Но было ясно, что сказала она это намеренно и ждала моей реакции.
– Я не верю в прошлую жизнь. И вполне обойдусь без умения восстанавливать сны.
– А знаешь что? – Она сузила глаза и будто посерьезнела. – Иногда мне очень хочется тебя ударить.
– Забавно. И за что же?
– Почему ты согласился с тем, что ты равнодушный? Я же специально так сказала. Почему не стал отрицать? Ведь ты же не равнодушный на самом деле. Это была ирония. Ты не заметил?
– Многие считают, что я бесчувственный, поэтому ничего нового я не услышал. Меня это не обижает. Можешь объяснить мне кое-что?
– Конечно. – Наташа с интересом подалась вперед.
– Скажи, пожалуйста, что я здесь делаю?
– Как что? Мы едем к моему папе на старый Новый год.
– Да, но как я на это согласился?
Мы засмеялись одновременно. Я обнял ее за плечи и оставшиеся пятнадцать минут до Снегирей мы молча смотрели в окно, опасаясь испортить момент необъяснимого взаимопонимания.
Наташин папа оказался тучным бородатым дядькой. Шумным, веселым, громогласным. Он встретил нас на станции и, завидев издалека, расшумелся, привлекая общее внимание: «Какие люди! Капитошка!»
Звали его Иван Харитонович, и после знакомства он тут же окрестил меня тезкой. Наташа же была у него только Капитошкой или Капой – производная от их фамилии Капитоновы.
Во дворе его дома посреди расчищенной от снега площадки стояла большая празднично украшенная живая ель. Как выяснилось, ее посадили специально для маленькой Наташи, когда Новый год встречали еще всей семьей.
Дом был большой и бревенчатый. С открытой верандой и двумя балконами. На окнах первого этажа стояли решетки, на одном из балконов – спутниковая тарелка.
Однако первым делом Иван Харитонович повел нас в свою мастерскую. Такую же бревенчатую пристройку, в которую можно было попасть и из дома, но ему не терпелось вручить Наташе подарок, который он сделал специально для нее, – миниатюрную фигурку гнома в шубе Деда Мороза с огромным мешком за спиной. Наташа страшно обрадовалась подарку, зажала его в кулаке и прыгала, как пятилетний ребенок, повизгивая от счастья и расцеловывая отца в бородатые щеки.
– Какая-то ты сегодня чудная, – усмехнулся он.
– Какая?
– Не знаю. Не пойму. Непривычно веселая, что ли.

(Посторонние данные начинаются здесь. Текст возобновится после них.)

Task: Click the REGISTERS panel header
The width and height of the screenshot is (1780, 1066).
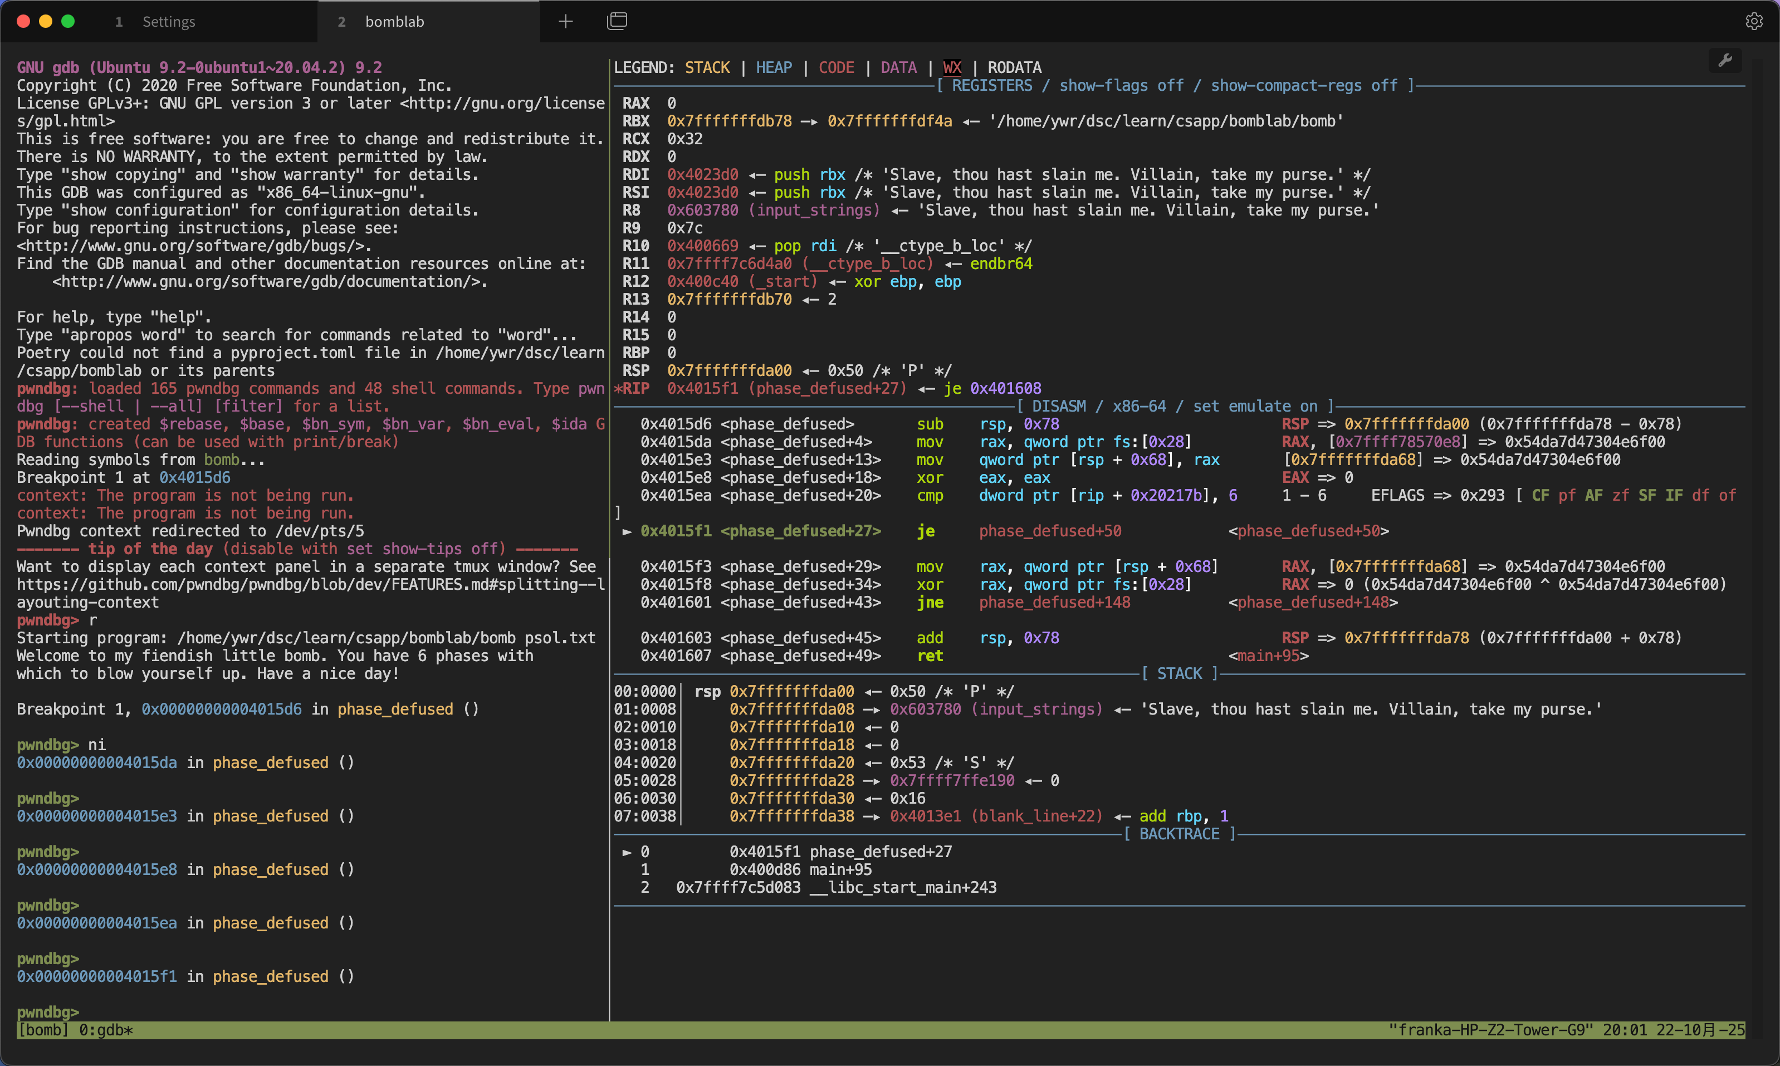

– Да. Потому что праздник!
– Вот и оставайся всегда такой!
Статуэтками Ивана Харитоновича были уставлены деревянные стеллажи с подсветкой, где он делал фотографии для своего сайта.
– Заказчиков полно, – предвосхищая мои вопросы, принялся рассказывать он. – Сейчас на эксклюзив запись апрельскую открыл. Эксклюзив – это когда хотят что-то особенное, по своему проекту или фантазии. Рыцари, шахматы, герои комиксов, святые, домашние питомцы, талисманы, тематические коллекции – да все что угодно. Многие и готовое покупают. На левой стойке то, что на продажу, на правой – мое любимое, не продающееся.
– Можно? – Я дотронулся пальцем до миниатюрного лешего.
– Конечно! Они не бьются и не ломаются. Хоть о стену бросай. Почти вечные, но, увы, горят и со временем могут изменить цвет. Капа собирает гномов. Она тебе показывала своих?
– Да. – Я поднес лешего к глазам.
Фигурки Ивана Харитоновича определенно можно было назвать произведением искусства.
Наташа подошла к правой стойке, присела на корточки и достала с нижней полки пепельно-белую статуэтку.
– Я хочу подарить Яну Белого Оша. Можно?
Иван Харитонович хитро прищурился, совсем как это делала Наташа, когда что-то недоговаривала.
– Конечно. Он твой.
– Вот. – Наташа протянула мне фигурку белого медведя. – Его зовут Белый Ош, и он оборотень.